Similar to MRI, MIP images on MDCT obtained by postprocessing reveal not only the presence of enhancing lesions but also the angiographic vascular map of vessels within the breast. Importantly, the acquisition time for MDCT of the breast is usually within 10 seconds. This time resolution is extremely suitable for angiographic evaluation. Therefore, CT could be an excellent alternative, particularly in the presence of MRI contraindications. Furthermore, MDCT has some advantages [2527]: The patient can be supine, thus allowing surgical simulation for breast conservation using a 3D display; MDCT permits access to the lung, thoracic wall, lymph nodes, liver, and bones in a single study and simultaneous scanning of both breasts, which allows comparison of the affected breast with the contralateral breast; and MDCT allows an easier approach to imaging-guided needle aspiration and hookwire localization. In addition, because the surrounding fat appears as low density, iodinated contrast enhancement of the breast tumor is easily recognized with proper window width and level settings without using a subtraction technique or fat suppression [27].

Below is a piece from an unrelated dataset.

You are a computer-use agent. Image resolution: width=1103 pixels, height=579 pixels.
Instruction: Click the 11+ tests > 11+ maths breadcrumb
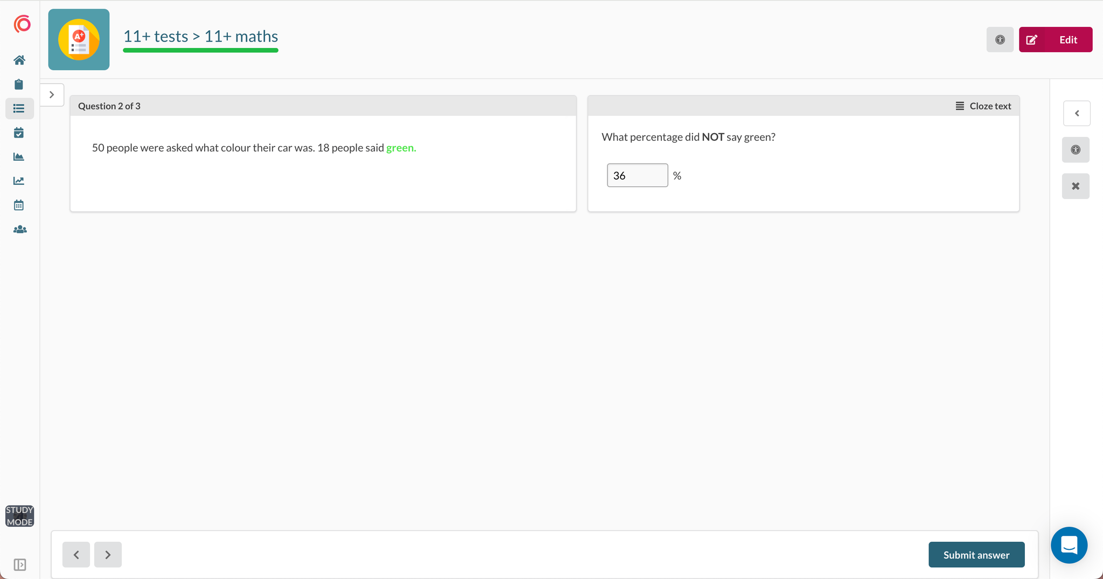(200, 36)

The comparison of the vascularity of breasts in our study was a quantitative procedure and revealed an acceptable level of interobserver variability. Nevertheless, there was considerable disagreement between the two observers. This was most likely due to difficulty of counting the vessels. When two or more vessels branched off from one main vessel or they were connected and networked with others, it was practically impossible to count the exact vessel number. Therefore, more objective quantitative criteria should be established in the future.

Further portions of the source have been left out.